TASK MATERIAL —
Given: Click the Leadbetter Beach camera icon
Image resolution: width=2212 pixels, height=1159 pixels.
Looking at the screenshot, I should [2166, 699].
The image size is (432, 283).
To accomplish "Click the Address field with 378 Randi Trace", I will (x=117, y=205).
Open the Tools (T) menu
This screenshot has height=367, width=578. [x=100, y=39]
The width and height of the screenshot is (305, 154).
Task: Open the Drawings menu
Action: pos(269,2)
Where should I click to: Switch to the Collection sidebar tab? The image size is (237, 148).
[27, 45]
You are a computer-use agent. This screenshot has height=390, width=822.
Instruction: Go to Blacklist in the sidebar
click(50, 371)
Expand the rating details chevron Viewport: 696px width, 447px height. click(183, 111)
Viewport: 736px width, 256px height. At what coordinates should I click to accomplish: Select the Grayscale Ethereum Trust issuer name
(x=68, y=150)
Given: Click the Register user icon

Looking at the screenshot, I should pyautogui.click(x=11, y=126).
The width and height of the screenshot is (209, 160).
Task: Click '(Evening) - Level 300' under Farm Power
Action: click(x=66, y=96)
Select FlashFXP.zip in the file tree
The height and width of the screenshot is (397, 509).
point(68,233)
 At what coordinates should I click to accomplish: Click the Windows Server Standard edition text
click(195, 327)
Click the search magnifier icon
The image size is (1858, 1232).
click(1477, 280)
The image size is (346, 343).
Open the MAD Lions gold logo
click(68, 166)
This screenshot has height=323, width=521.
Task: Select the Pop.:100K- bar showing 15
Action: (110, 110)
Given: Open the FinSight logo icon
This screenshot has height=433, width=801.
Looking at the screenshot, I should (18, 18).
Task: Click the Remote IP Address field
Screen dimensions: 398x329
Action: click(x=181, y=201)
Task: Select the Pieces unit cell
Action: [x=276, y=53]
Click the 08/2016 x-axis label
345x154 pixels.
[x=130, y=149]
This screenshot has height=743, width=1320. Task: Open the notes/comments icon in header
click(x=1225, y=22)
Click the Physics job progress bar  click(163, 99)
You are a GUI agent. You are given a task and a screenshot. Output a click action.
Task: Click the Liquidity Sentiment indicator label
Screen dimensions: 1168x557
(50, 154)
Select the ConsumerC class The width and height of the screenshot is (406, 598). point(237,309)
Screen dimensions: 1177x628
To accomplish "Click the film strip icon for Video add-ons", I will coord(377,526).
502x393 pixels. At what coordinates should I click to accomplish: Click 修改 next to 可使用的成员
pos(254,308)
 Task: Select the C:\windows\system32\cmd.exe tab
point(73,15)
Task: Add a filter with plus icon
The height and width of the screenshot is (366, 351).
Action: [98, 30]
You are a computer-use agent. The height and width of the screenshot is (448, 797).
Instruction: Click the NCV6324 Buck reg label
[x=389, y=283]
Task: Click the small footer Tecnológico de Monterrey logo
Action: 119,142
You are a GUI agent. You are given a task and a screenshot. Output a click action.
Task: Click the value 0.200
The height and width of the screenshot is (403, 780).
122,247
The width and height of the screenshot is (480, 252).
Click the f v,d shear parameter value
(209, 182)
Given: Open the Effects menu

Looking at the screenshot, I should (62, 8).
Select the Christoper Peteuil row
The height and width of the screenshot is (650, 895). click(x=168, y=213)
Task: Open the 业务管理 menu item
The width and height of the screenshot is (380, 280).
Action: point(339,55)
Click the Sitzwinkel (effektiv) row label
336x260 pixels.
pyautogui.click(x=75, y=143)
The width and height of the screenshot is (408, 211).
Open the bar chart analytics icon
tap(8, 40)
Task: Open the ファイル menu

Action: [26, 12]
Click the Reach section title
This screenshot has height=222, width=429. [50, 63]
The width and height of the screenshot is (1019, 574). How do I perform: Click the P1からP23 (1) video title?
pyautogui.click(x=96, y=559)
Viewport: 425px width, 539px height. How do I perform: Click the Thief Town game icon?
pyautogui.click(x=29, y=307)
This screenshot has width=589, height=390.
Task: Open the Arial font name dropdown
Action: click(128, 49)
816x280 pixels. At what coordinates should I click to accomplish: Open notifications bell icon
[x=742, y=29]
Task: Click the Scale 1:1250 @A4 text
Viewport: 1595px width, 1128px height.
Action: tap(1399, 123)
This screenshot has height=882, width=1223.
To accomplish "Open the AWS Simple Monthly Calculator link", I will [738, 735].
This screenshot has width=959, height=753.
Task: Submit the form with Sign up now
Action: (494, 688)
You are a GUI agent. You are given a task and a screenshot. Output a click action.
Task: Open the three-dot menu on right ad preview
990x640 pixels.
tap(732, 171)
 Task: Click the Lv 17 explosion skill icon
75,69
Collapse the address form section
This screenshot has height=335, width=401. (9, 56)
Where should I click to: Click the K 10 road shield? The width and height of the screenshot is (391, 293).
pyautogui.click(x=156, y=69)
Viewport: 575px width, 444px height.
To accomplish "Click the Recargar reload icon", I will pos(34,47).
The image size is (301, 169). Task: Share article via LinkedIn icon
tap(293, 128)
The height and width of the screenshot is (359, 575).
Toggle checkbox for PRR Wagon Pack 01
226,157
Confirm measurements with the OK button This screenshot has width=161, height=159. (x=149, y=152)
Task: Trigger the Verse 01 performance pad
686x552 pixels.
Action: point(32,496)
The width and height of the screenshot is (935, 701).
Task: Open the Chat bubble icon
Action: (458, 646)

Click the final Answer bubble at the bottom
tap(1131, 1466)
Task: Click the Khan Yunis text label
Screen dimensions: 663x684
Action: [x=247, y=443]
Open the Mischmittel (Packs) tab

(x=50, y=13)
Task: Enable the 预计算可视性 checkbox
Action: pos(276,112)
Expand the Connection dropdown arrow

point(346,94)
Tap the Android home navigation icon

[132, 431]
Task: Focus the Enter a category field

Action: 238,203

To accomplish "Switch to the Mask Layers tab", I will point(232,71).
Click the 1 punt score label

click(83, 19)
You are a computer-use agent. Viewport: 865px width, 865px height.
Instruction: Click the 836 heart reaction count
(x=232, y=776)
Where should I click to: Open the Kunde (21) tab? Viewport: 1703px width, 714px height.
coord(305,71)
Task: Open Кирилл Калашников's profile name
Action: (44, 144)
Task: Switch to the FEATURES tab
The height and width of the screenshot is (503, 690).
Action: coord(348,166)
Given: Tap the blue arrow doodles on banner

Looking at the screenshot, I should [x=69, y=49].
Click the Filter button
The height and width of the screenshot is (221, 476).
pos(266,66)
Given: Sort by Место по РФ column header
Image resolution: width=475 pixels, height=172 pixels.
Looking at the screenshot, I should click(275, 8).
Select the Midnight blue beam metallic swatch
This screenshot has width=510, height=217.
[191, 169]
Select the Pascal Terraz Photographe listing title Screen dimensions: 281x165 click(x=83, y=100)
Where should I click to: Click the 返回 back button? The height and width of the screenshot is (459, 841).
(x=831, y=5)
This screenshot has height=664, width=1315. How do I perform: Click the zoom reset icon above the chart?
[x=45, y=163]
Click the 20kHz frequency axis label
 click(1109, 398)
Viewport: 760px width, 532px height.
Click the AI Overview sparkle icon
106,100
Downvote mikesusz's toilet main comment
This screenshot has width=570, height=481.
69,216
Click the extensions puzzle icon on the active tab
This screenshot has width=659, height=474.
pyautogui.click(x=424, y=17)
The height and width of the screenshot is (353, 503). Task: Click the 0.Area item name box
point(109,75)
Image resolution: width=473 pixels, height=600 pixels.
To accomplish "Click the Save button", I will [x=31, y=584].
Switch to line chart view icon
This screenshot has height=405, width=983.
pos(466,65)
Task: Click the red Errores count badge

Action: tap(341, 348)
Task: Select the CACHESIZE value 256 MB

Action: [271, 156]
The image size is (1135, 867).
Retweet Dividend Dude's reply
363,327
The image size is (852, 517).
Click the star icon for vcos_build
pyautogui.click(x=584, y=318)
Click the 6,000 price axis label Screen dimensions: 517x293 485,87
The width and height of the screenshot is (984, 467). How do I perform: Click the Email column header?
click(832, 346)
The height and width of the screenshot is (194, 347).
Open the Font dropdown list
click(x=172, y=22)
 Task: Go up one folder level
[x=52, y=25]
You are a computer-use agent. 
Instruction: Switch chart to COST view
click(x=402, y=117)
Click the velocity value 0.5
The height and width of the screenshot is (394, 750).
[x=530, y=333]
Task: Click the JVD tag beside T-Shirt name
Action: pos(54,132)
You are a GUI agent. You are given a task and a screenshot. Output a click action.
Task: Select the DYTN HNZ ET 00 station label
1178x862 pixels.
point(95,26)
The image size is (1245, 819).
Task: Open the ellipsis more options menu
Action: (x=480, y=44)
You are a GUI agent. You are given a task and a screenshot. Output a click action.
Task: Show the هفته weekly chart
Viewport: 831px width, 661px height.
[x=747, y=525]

EXERCISE INSTRUCTIONS —
Rewrite everything in the records from the line containing "Task: Add a filter with plus icon" down to the line containing "Action: point(339,55)", both included, as a numbered list with blank lines omitted.

TASK RESULT —
1. Task: Add a filter with plus icon
2. The height and width of the screenshot is (366, 351).
3. Action: [98, 30]
4. You are a computer-use agent. The height and width of the screenshot is (448, 797).
5. Instruction: Click the NCV6324 Buck reg label
6. [x=389, y=283]
7. Task: Click the small footer Tecnológico de Monterrey logo
8. Action: 119,142
9. You are a GUI agent. You are given a task and a screenshot. Output a click action.
10. Task: Click the value 0.200
11. The height and width of the screenshot is (403, 780).
12. 122,247
13. The width and height of the screenshot is (480, 252).
14. Click the f v,d shear parameter value
15. (209, 182)
16. Given: Open the Effects menu
17. Looking at the screenshot, I should (62, 8).
18. Select the Christoper Peteuil row
19. The height and width of the screenshot is (650, 895). click(x=168, y=213)
20. Task: Open the 业务管理 menu item
21. The width and height of the screenshot is (380, 280).
22. Action: point(339,55)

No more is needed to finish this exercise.